* PROBLEM DESCRIPTION
Go to the line containing "Select the Vanth Supply supplier label" and retype it and every later line exactly as written, up to the last line of the entries. Keep pictures out.

* SUPPLIED INFORMATION

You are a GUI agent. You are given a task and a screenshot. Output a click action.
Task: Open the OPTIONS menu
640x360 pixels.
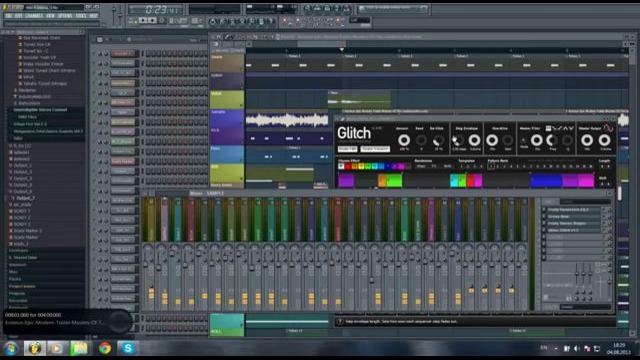pos(65,16)
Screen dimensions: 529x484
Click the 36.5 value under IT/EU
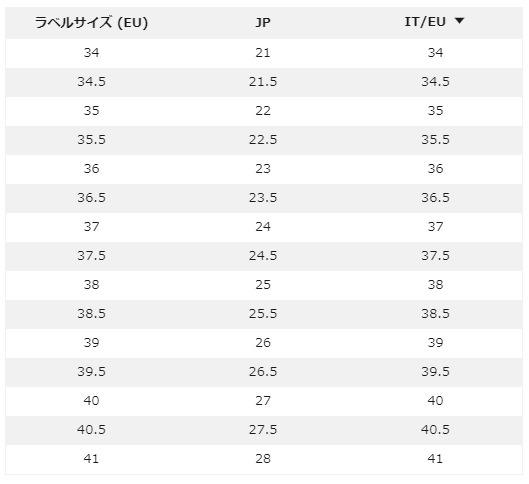coord(435,198)
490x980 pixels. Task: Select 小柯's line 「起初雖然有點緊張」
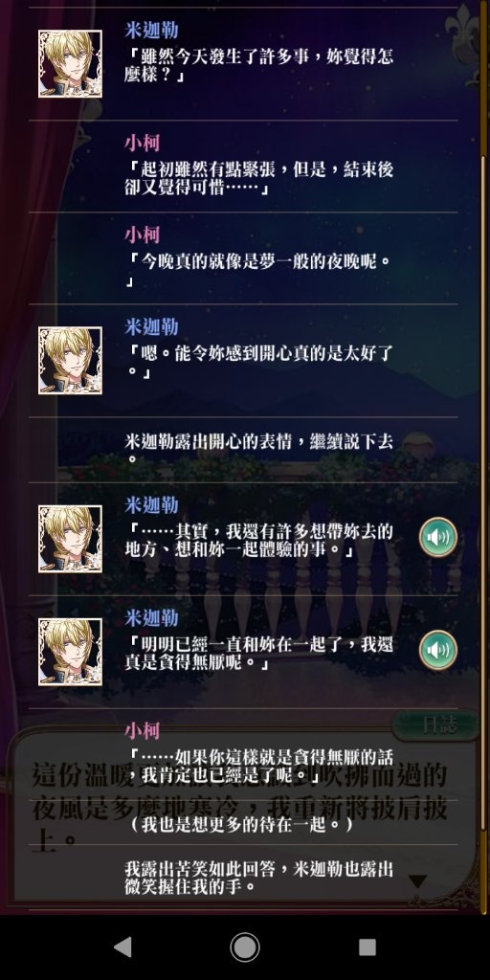259,179
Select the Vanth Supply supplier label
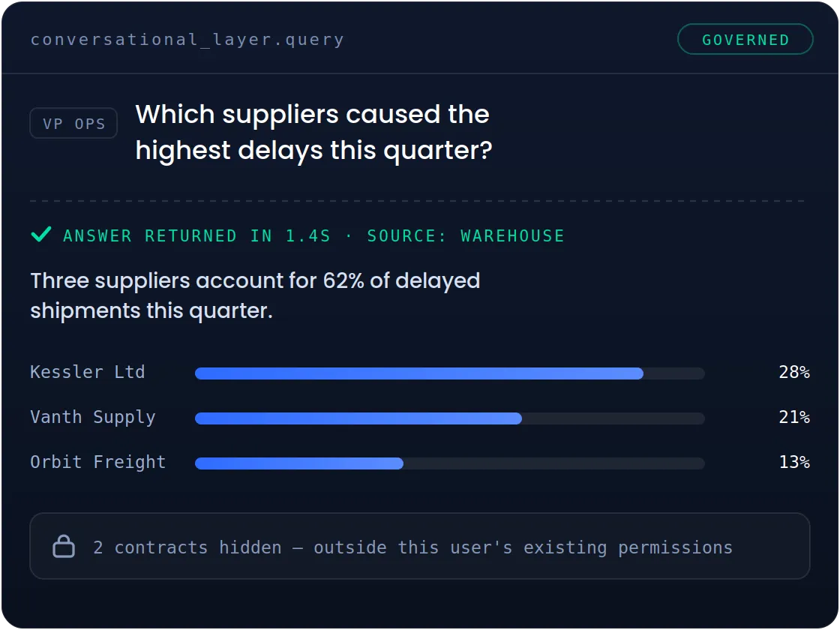Viewport: 840px width, 630px height. click(93, 417)
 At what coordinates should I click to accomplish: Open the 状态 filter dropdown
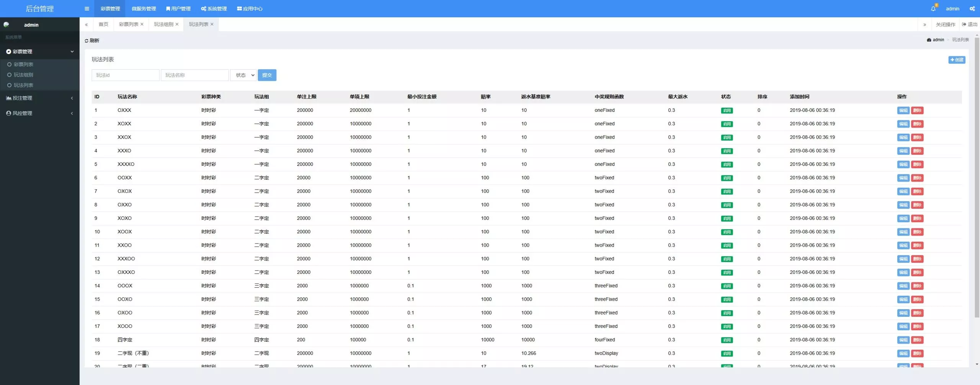[243, 75]
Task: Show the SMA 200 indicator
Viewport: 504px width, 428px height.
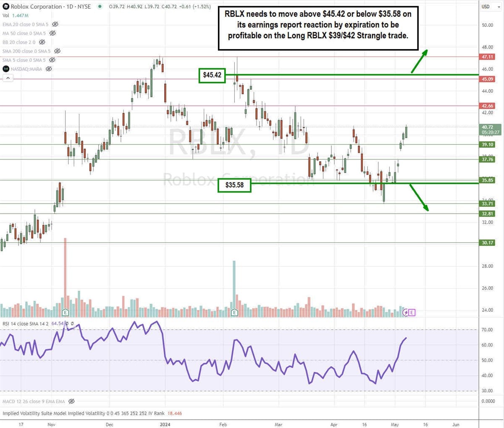Action: pyautogui.click(x=57, y=51)
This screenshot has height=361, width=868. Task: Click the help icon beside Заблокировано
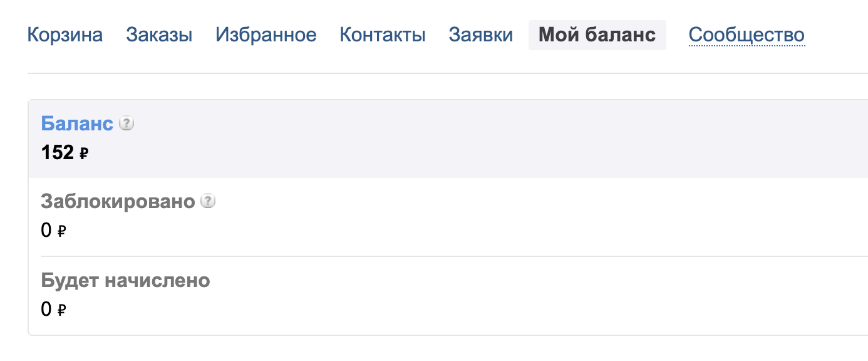(x=208, y=202)
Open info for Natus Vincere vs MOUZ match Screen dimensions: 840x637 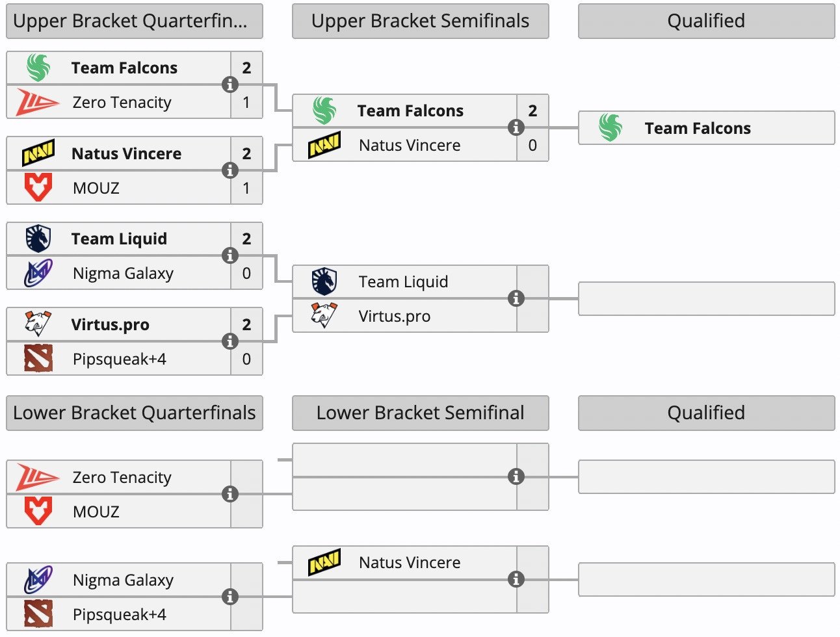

* ANSWER BOX
Select the Vanth Supply supplier label
Viewport: 840px width, 630px height. click(93, 417)
 At what coordinates should I click to accomplish: Open the 状态 filter dropdown
[243, 75]
Task: Show the SMA 200 indicator
Viewport: 504px width, 428px height.
Action: pyautogui.click(x=57, y=51)
This screenshot has height=361, width=868. Task: Click the help icon beside Заблокировано
(x=208, y=202)
Open info for Natus Vincere vs MOUZ match Screen dimensions: 840x637 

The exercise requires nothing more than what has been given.